PhD candidate: Jasper Lefevere

Principal investigator: Vera Meynen & Lidia Protasova

Short description: PhD defence Jasper Lefevere - Faculty of Science


Present-day catalytic research focusses often on enhancing the economic and environmental properties of existing  processes. In order to do so process intensification is implied, the energy-efficiency, activity, selectivity and stability of catalysts need to be improved. By replacing packed beds of catalyst pellets or powders by a structured catalyst, the performance of reactions that suffer from mass and heat transfer limitations can be significantly improved. However the architecture of the macroporous material will have an impact on the catalytic properties of the final catalyst.

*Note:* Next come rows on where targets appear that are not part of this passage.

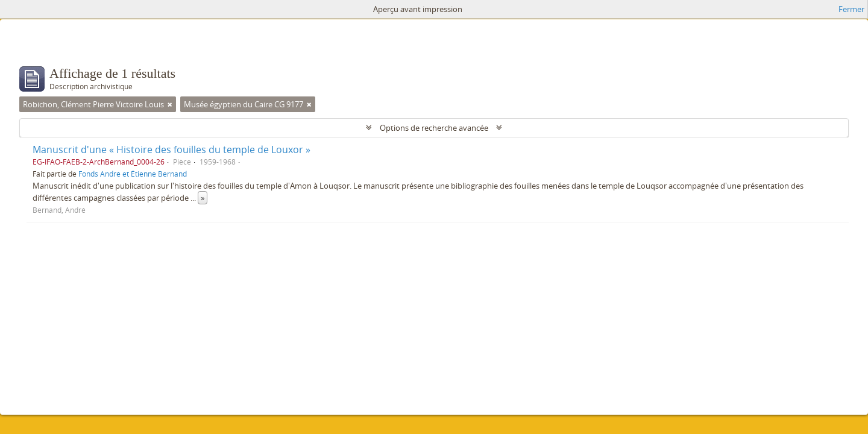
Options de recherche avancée (434, 128)
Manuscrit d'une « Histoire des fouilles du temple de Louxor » (171, 149)
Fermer (851, 9)
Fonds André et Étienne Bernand (133, 174)
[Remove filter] (170, 104)
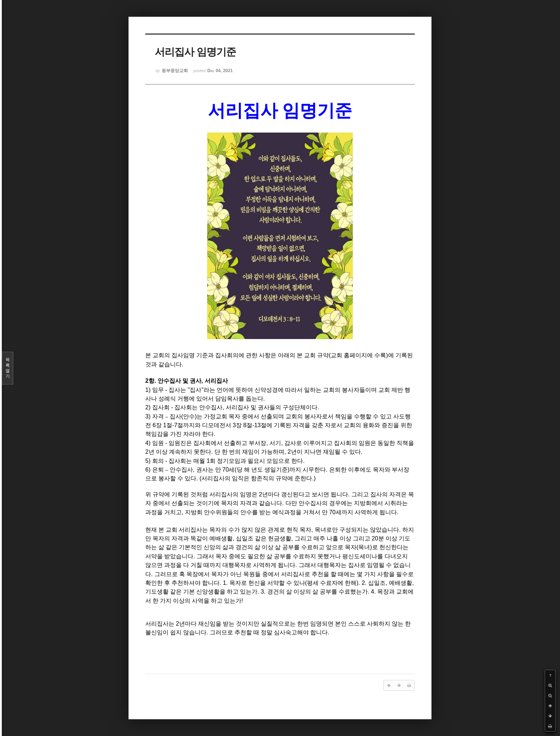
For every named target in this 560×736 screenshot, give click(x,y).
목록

In this work the use of 3D-printing for the manufacturing of new catalytic materials was investigated. The use of zeolite coated inert support materials as well as direct printing of a zeolite material was optimized for the use as catalyst in the methanol-to-olefins reaction (MTO). The goal of this work was to map the possible advantages and drawbacks of the use of such materials for catalysis and sorption.

The results discussed in this thesis imply that the high degree of freedom in the design and composition of the catalyst offers major improvements to the final catalytic properties. It was shown that catalysts with altered stacking of the layers of the material have improved stability and stability both in a coated and in a self-supporting catalyst system. The results of modeling confirms that the higher mixing efficiency and turbulence in the flow, with these kind of structures, lead to improved mass- and heat transfer properties. Furthermore, the impact of the binder(s) in the self-supporting catalyst structure was studied. By considering a binary combination of binders the mechanical strength as well as the catalytic properties of the final catalyst were improved.

Next to MTO, it was shown that other applications in both catalysis and sorption could benefit from this technology as the composition as well as the architecture of the active material could be optimized in function of the application.